Copy out the records word for word, from the line containing "Click the 'non-lin" through the end of the records, and include nothing else.

.....

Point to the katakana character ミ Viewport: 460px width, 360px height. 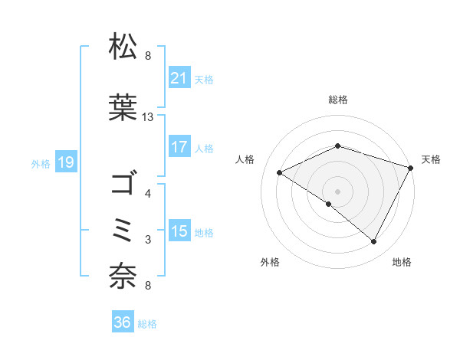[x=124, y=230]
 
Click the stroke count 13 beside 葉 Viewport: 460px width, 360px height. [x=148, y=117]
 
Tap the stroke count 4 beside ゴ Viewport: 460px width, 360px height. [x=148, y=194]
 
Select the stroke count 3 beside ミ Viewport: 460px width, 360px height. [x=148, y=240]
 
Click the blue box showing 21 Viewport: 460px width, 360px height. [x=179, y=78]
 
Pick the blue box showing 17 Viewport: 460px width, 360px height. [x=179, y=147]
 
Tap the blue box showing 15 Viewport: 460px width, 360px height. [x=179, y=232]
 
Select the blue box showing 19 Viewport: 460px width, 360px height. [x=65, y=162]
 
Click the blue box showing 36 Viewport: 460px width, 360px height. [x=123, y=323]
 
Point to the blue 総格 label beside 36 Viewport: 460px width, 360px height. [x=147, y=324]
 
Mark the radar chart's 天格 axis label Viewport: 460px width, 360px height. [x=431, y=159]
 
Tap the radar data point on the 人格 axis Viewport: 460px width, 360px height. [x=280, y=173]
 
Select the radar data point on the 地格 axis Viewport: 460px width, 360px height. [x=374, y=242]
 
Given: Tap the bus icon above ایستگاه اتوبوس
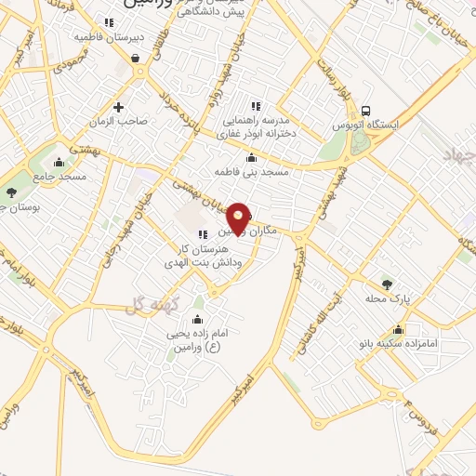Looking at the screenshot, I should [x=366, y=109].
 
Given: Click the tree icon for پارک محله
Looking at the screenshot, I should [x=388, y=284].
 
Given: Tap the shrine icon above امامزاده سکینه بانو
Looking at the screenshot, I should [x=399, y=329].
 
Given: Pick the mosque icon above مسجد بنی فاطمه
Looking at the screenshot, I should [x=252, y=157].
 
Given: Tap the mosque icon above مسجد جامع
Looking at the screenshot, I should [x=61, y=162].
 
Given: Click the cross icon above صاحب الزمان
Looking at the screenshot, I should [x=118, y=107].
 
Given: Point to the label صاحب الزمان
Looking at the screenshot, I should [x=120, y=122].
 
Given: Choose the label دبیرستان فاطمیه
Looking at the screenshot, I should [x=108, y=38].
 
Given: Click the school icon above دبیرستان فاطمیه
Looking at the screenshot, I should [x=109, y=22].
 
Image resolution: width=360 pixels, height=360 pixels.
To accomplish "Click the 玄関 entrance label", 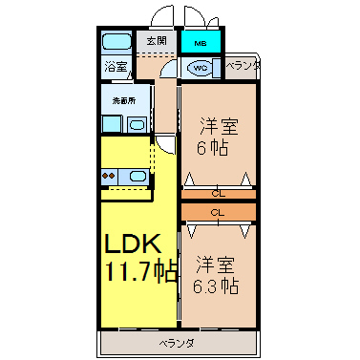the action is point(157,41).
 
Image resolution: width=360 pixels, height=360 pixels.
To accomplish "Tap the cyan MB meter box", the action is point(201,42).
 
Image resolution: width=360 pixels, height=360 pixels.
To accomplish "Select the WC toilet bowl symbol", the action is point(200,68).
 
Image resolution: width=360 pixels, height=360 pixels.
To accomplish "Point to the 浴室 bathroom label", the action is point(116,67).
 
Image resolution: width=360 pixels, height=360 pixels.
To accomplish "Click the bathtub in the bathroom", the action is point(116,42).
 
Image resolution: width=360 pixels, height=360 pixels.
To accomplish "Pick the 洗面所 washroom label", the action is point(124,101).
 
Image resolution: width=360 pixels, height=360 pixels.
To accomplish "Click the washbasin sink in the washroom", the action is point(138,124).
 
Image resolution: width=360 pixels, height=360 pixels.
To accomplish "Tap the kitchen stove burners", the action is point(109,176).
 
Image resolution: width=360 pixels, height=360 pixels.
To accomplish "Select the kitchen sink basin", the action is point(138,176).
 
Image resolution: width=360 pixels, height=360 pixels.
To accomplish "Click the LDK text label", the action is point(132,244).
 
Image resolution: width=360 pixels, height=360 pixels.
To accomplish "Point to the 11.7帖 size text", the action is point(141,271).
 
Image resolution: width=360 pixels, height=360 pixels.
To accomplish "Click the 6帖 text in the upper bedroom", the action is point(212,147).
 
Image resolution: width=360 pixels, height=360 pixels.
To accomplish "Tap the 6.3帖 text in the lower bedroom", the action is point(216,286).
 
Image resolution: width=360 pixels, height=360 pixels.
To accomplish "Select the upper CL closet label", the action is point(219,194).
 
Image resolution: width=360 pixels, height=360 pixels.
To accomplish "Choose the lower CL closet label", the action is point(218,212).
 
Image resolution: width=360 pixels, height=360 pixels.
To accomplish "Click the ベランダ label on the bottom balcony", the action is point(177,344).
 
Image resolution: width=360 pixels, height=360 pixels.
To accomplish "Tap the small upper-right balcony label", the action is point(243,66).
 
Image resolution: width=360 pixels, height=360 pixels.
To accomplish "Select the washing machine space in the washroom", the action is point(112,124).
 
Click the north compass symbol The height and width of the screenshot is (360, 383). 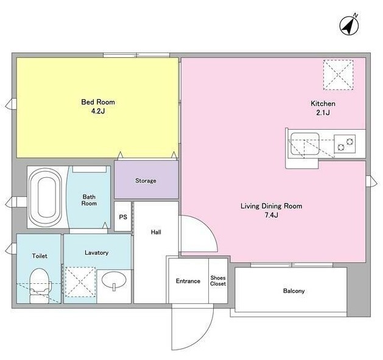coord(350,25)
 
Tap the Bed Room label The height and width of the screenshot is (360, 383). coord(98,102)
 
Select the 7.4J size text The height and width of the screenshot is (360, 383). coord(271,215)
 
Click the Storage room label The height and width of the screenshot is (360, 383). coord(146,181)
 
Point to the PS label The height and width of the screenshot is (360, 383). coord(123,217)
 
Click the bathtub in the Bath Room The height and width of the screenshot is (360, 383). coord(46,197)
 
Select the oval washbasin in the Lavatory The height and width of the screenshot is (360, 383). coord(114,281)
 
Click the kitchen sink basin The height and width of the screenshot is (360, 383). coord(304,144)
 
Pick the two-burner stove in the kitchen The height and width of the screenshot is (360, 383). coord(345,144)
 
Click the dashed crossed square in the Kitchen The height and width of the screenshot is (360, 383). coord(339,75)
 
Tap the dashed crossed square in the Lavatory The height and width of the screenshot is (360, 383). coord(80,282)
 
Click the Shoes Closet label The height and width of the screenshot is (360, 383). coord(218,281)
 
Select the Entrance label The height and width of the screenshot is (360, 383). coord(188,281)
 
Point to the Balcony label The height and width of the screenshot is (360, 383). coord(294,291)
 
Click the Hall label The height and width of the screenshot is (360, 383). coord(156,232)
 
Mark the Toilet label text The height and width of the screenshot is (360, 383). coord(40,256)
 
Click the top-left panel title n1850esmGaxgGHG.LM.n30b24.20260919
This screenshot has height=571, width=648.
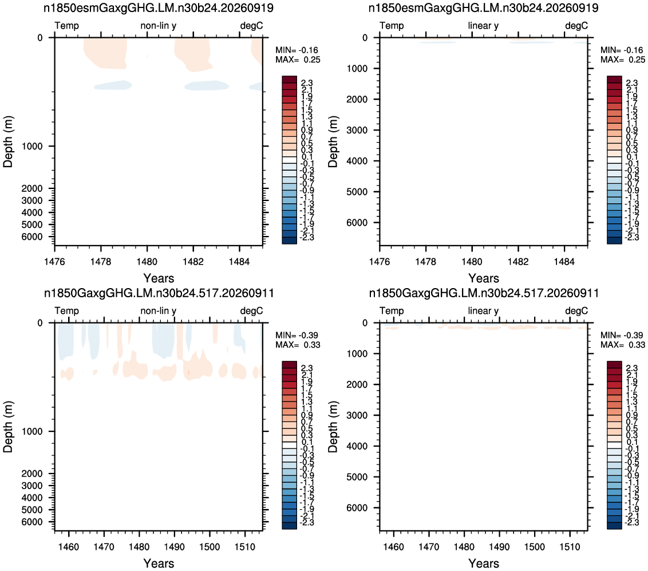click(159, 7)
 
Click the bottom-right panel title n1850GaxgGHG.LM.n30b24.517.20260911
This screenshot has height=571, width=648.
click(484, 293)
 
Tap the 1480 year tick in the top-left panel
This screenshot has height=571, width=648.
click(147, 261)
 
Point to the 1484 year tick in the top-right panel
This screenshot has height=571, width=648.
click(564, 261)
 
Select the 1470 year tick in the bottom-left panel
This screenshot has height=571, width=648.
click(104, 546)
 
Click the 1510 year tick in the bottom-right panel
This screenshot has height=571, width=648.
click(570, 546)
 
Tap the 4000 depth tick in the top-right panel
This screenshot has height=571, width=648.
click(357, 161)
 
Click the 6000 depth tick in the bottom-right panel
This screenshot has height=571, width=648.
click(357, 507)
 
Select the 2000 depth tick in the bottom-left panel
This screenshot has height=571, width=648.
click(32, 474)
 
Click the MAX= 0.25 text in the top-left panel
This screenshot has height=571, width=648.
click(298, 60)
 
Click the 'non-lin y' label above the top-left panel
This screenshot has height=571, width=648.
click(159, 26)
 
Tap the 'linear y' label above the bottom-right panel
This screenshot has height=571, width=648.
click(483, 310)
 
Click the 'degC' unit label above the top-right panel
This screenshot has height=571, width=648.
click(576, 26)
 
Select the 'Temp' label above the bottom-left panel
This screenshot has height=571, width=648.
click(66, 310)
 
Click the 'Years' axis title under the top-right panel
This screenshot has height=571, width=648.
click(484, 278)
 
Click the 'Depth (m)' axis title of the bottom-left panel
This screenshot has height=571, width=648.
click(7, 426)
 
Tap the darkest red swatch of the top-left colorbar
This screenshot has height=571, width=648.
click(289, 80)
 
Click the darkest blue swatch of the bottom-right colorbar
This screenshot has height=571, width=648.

.....

WORKED ANSWER
Click the 'non-lin y' label above the top-left panel
This screenshot has height=571, width=648.
click(159, 26)
 
Tap the 'linear y' label above the bottom-right panel
This screenshot has height=571, width=648.
click(483, 310)
 
Click the 'degC' unit label above the top-right panel
This screenshot has height=571, width=648.
click(576, 26)
 
Select the 'Temp' label above the bottom-left panel
This screenshot has height=571, width=648.
click(66, 310)
 
Click the 'Years' axis title under the top-right panel
This screenshot has height=571, width=648.
click(484, 278)
 
Click the 'Depth (m)' axis title of the bottom-left panel
This screenshot has height=571, width=648.
click(7, 426)
 
Tap the darkest red swatch of the top-left colorbar
This screenshot has height=571, width=648.
click(289, 80)
 
Click the darkest blue swatch of the bottom-right colorbar
This screenshot has height=571, width=648.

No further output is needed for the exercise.